Lorena Roldán Suárez (born 7 August 1981) is a Spanish politician. She has served as a member of the Parliament of Catalonia since 2015. She was a senator designated by the Catalan parliament from 2018 to 2021 and again from 2024 to 2025. Previously a member of Citizens, she joined the People's Party in 2020.

==Biography==
Roldán was born in Tarragona, Catalonia, as the only child of a family of maternal Asturian and paternal Andalusian descent. She has an uncle who was voted onto the city council for the Popular Unity Candidacy (CUP), a Catalan separatist party. She obtained a bachelor's and a master's degree in law from the local University of Rovira i Virgili.

Roldán took part in the Catalan Way, a pro-independence event in 2013. She later said that this was down to pressure from her employers at the provincial deputation of Tarragona.

Roldán joined Citizens (Cs) in 2014. She was elected to her city's council in July 2015, and resigned that seat three months later when she was elected to the Parliament of Catalonia by the Tarragona constituency. In April 2018, she was named to the Senate of Spain by the Citizens group in the Parliament of Catalonia. She became the party's spokesperson in the Senate.

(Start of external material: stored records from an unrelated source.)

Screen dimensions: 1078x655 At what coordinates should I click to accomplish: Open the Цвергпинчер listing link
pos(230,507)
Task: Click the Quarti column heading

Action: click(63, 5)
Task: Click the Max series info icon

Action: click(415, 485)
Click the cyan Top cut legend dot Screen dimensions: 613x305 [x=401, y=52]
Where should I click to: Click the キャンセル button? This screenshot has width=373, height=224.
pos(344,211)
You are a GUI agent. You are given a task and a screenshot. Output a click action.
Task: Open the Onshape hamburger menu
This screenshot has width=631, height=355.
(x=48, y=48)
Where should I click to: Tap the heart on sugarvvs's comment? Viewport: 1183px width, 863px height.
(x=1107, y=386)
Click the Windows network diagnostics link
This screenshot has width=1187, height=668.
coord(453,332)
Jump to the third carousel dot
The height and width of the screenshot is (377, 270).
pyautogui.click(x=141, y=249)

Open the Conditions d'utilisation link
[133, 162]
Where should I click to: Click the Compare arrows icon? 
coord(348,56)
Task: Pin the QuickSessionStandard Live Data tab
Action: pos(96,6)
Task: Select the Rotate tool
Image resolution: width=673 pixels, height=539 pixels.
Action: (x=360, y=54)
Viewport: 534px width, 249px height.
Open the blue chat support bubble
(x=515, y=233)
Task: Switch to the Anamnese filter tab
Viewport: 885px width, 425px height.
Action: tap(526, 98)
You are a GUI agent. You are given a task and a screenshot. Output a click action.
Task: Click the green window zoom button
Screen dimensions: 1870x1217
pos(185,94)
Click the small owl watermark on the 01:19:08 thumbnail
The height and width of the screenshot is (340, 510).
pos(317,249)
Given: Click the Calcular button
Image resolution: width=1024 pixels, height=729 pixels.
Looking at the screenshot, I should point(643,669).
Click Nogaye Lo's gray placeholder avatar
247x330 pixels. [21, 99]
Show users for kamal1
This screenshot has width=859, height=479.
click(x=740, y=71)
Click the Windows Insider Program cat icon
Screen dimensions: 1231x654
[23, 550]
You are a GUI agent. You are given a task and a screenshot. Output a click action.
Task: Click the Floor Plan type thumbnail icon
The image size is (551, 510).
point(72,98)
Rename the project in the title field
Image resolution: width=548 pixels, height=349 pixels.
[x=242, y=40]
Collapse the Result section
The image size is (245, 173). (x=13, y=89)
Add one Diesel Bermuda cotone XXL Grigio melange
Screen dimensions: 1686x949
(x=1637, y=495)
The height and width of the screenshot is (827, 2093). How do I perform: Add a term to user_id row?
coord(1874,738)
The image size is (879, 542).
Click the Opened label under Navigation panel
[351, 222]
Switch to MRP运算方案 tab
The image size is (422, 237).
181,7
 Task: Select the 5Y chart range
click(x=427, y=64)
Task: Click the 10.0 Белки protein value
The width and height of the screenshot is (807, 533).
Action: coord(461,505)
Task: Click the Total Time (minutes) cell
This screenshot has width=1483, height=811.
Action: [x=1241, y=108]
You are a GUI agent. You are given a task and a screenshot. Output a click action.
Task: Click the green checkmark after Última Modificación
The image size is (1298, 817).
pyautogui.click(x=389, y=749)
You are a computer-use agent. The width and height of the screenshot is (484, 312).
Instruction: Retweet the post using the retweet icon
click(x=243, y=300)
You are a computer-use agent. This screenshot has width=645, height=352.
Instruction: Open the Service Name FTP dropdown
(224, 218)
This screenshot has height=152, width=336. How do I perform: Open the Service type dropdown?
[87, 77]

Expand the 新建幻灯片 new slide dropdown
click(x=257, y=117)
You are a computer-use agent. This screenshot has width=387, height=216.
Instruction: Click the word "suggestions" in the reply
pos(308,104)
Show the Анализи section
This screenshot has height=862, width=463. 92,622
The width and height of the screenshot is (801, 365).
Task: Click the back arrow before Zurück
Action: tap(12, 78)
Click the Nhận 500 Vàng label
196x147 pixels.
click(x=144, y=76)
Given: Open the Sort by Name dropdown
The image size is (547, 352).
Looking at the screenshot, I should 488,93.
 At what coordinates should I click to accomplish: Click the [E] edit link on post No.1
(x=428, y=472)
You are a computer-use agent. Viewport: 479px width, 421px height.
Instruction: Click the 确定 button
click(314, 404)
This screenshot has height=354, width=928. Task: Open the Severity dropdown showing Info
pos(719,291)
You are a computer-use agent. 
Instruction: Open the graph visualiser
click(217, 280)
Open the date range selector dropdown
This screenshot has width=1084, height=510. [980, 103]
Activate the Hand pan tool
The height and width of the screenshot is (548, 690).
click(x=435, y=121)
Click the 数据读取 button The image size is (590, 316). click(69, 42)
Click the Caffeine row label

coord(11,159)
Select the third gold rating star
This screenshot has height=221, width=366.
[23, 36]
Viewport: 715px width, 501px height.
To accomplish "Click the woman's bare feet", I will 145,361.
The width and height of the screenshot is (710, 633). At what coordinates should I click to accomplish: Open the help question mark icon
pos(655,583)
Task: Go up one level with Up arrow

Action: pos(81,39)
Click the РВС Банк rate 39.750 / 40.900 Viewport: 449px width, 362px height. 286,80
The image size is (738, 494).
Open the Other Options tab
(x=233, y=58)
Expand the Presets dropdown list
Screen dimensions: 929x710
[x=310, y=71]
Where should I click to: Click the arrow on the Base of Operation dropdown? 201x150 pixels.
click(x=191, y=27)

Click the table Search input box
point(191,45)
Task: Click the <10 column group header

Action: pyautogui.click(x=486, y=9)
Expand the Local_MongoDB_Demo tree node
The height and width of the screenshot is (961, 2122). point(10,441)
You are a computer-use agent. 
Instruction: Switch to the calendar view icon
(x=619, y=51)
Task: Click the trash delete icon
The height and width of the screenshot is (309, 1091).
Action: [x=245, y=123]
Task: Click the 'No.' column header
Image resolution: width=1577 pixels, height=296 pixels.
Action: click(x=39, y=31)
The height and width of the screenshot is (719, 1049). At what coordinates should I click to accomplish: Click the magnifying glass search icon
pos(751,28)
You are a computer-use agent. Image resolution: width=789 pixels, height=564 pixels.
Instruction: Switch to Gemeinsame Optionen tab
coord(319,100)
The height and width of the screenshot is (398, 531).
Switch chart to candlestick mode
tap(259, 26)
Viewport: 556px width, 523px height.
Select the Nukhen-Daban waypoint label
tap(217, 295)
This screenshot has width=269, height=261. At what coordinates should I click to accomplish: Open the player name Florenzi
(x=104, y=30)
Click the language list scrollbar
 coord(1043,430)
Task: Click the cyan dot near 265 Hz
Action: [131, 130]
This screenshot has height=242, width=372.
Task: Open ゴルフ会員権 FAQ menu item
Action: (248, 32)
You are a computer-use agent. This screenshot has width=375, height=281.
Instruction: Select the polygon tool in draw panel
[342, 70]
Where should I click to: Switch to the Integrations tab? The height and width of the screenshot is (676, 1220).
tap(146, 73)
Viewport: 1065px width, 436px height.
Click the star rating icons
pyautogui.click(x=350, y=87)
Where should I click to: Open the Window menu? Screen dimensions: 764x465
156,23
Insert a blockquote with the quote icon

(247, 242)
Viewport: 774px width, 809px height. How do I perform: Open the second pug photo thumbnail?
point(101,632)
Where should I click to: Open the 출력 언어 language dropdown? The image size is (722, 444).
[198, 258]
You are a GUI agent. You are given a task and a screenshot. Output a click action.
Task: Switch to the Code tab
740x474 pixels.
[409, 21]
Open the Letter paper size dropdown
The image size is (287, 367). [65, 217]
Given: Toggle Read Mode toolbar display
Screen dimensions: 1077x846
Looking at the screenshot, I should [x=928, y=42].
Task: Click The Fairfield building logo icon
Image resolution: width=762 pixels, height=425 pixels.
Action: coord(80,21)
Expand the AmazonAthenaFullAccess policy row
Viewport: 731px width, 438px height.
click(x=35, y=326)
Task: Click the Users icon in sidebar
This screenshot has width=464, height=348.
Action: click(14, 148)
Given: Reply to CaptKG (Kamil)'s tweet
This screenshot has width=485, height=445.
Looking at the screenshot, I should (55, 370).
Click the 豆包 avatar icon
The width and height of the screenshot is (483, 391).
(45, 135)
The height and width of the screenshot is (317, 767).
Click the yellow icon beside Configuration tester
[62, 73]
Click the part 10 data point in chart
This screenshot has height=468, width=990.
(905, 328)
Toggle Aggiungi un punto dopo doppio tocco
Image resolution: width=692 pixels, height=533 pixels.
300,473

In July 2019, Roldán took 86.6% of the votes in the primaries to be Cs' candidate for President of the Government of Catalonia in the 2021 Catalan regional election. In August 2020, the party's executive led by Inés Arrimadas unanimously stripped her of the candidacy and gave it to Carlos Carrizosa, with the reasoning that it wanted a candidate who had only held public office at the regional level.

Roldán was the candidate for president of the Generalitat in an October 2019 motion of no confidence in incumbent Quim Torra. The motion failed with 40 votes in favour from her party and the People's Party (PP), 76 votes against, and 17 abstentions by the Socialists' Party of Catalonia (PSC).

On 30 December 2020, Roldán defected to the PP. In her announcement speech, she praised Citizens founder Albert Rivera, but did not mention Arrimadas. She was elected to the Parliament of Catalonia again in March 2021, this time by the Barcelona constituency as second on the list behind People's Party of Catalonia leader Alejandro Fernández; she did not officially join the party until that October. In April 2022, she became her new party's spokesperson in Catalonia.